Birth of Horror was published as part of Ryan Standfest's Rotland Dreadfuls series, with an earlier version self-published by Bayer with a vellum cover. If the other minis on this list are goof-offs and ways for Bayer to have fun on the page while dropping a few satirical bombs, Birth of Horror is a fully-formed and multi-layered work of social satire that not only brutally exposes the exploitative nature of Stan Lee's relationship with his artists, but the ways in which the wider culture accepts and then rejects certain kinds of entertainment. In this case, it's horror comics, and Lee in the 50s turns to one of his ace creators, Bill Everett (creator of the Sub-Mariner and depicted here as a wizard) for something new.
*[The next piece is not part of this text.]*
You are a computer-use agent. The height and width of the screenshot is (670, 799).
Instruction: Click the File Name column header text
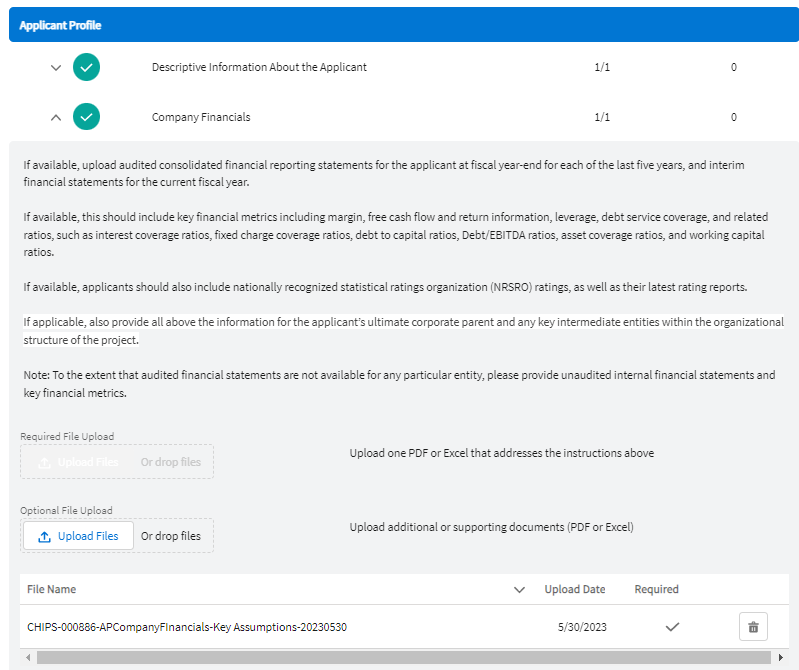click(x=51, y=590)
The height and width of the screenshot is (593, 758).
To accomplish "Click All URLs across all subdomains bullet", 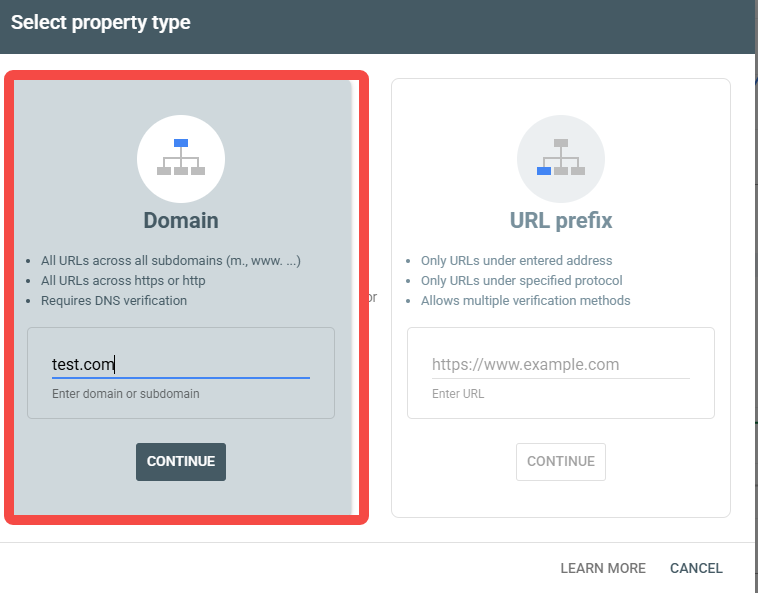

Lee is eventually revealed to be a blood-seeking demon (the line, "Face it tiger, you've burst the blood clot" had me laughing out loud) but Bayer never has him abandoning his familiar carnival barker patter as he drains Everett of his essence and steals the idea for Ghost Rider from former copy boy Gary Friedrich. The comic shifts from the 1950s, when horror was in vogue, to the 1970s, when Comics Code restrictions relaxed and Marvel responded with a huge horror/monster line in response to growing public demand. As Lee himself notes in the comic, "Horror books are always ready to proliferate during war and postwar years. Trust me, there will be a vampire and zombie by the time the twentieth century reaches its bloody apex!"

Bayer could write an entire book on the history of mainstream comics and culture by way of these stories. He wrote about the circumstances and history around horror comics using horror tropes, and it's significant that he wrote about Marvel (and Lee's) reaction as an observer rather than focus on EC Comics, which was essentially reduced to irrelevance after horror comics were shut down after the anti-comics hearings of the 1950s. That story has been told enough that Bayer was more interested in seeing what happened in the margins, like the horror expansion at Marvel being the polar opposite of the sort of comics that Jack Kirby created as Marvel's identity. The comic ends with Rom coming on the scene, slipping into the conversation as the series began as a 1950s sci-fi/horror homage but drawing on the Kirby tradition of having a hero with absolutely pure motives. He then proceeds to kill every monster there, including Lee. That's a bit of cheeky wish fulfillment by Bayer, especially as Rom's formal speech patterns clashed against Lee becoming a flashy hipster. The story is a visual tour-de-force, as Bayer's ability to depict horror, gore and viscera went hand-in-hand with the carefully constructed and constantly-shifting figure of Lee. The dense hatching of Bayer is here, to be sure, but he tightens up his figures and opens up every panel to let it breathe, even while he's pounding the reader with his visuals.  The figure of Lee here represents the actual man, of course, but it also represents the larger corporate exploitation of horror images for cheap shocks and a cheap buck--so it's no surprise that Stan finds a kindred spirit when he meets the young Glenn Danzig. Lee is every carnival barker, every executive, every corporate entity trying to find product and grinding down wizards and copyboys with big dreams in the process.